Kurtosis is a measure of how peaked your distribution is; so if there’s a high kurtosis, it means that you have more data points at smaller distances from the mean vs. if there’s low kurtosis which implies that you have more data points at large distances from the mean-a flatter distribution (think Gaussian). Each dataset will thus either have a positive or negative kurtosis depending on whether it’s peaked or flat .
In practice: shallow models often have larger variance and lower bias than deep models.
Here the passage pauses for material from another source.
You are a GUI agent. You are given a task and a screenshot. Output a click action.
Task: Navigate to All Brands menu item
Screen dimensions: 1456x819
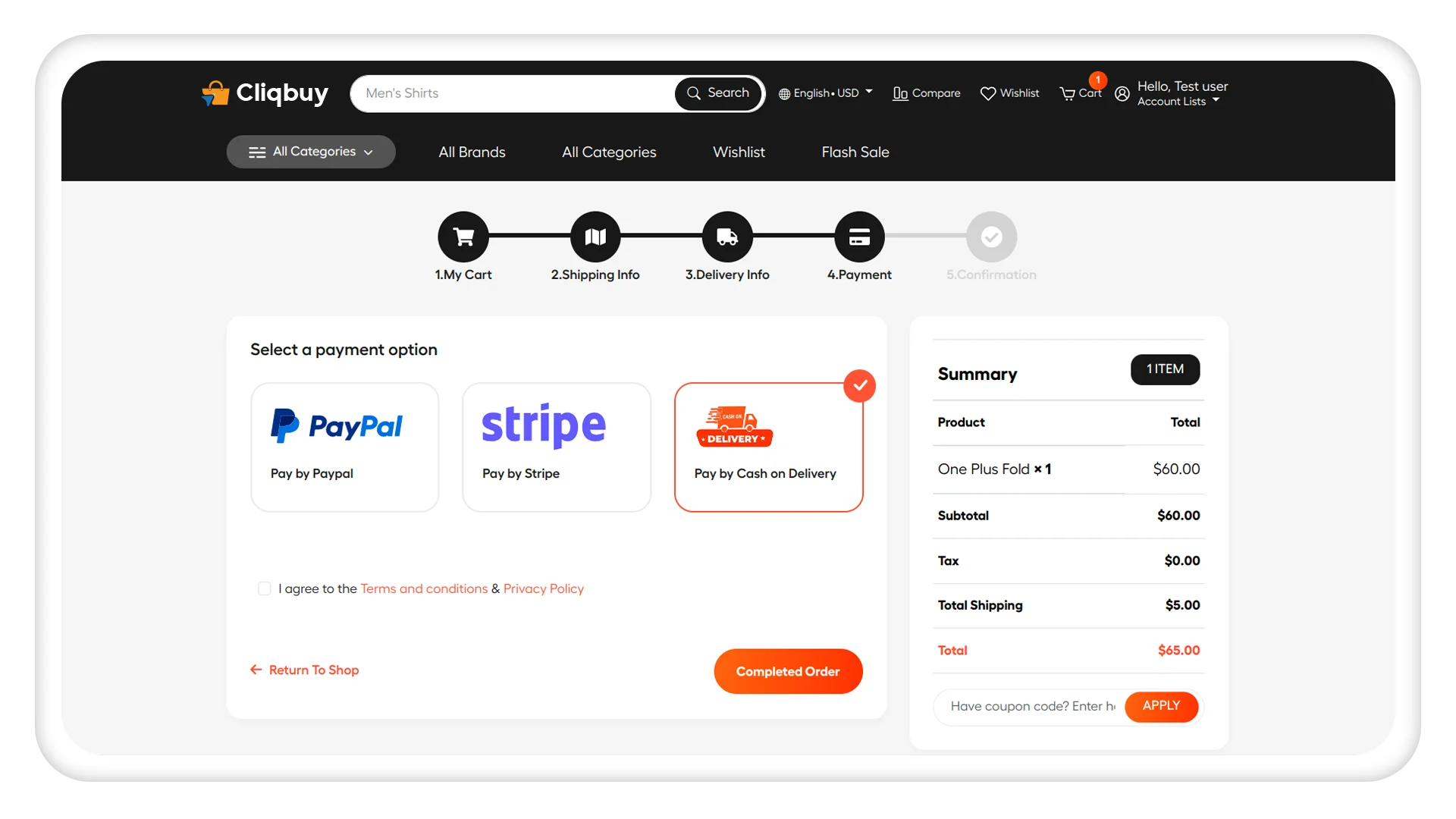472,151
This is a classic machine learning problem: how do we balance variance (overfitting) with low bias (ability to generalize well)? Classic algorithm like neural networks are able to learn many more parameters than classical algorithms, but they might also take longer to train because of the increased number of parameters; and this complexity adds up in more complex tasks such as image classification where we’re dealing with hundreds of millions of pixels! This is why for these types of problems, the best results are typically achieved by stacking several modules together-since each module has fewer parameters and thus requires less training data compared to a full neural network.
When we stack them, the “whole is greater than the sum of its parts” .
Which Machine Learning Algorithm Should You Use?
Here’s a summary to help you choose an algorithm for your particular situation:
Situation #1: You need high accuracy regardless of how long it takes. This includes situations where real-time decisions are important like self-driving cars or if there’s loss of life involved (e.g., medical diagnosis). For example, in this case even though training times might be super long with neural networks, you still end up with a model that can predict accurately ; so users will be happy and they won’t complain about waiting hours for their diagnoses. In this situation, you would use deep learning algorithms like CNNs or RNNs.
Situation #2: You need fast training times and high accuracy (low bias). For example, if you’re building a search engine that needs to quickly return accurate results for different types of queries, then it’s important that your algorithm is able to generalize well given new examples; and this means using methods with low bias such as SVMs or decision trees. In contrast, if you’re doing drug discovery where hundreds of thousands of samples must be run through the machine then neural networks are not ideal because they tend to be slower to train compared to classical algorithms . This doesn’t mean that we won’t use any deep learning models in these cases-we will simply stack shallow and deep models together!
Situation #3: You need fast training times but lower accuracy (higher kurtosis). This is a tricky situation, because you want the algorithm to work quickly without overfitting your test set. A common example of this in practice are chatbots or spam email detection. For these applications, it’s important to be able to classify data quickly without necessarily providing incredibly accurate results-the goal is just to get something that works well enough so we can stop wasting time sifting through spam emails. Here shallow algorithms such as decision trees with 1 million parameters would take millions of examples to train, even on today’s powerful GPUs while RNNs might require several days worth of training; so even if we rely on a shallow algorithm, we will need to add regularization to our models since neural networks are more prone to overfitting.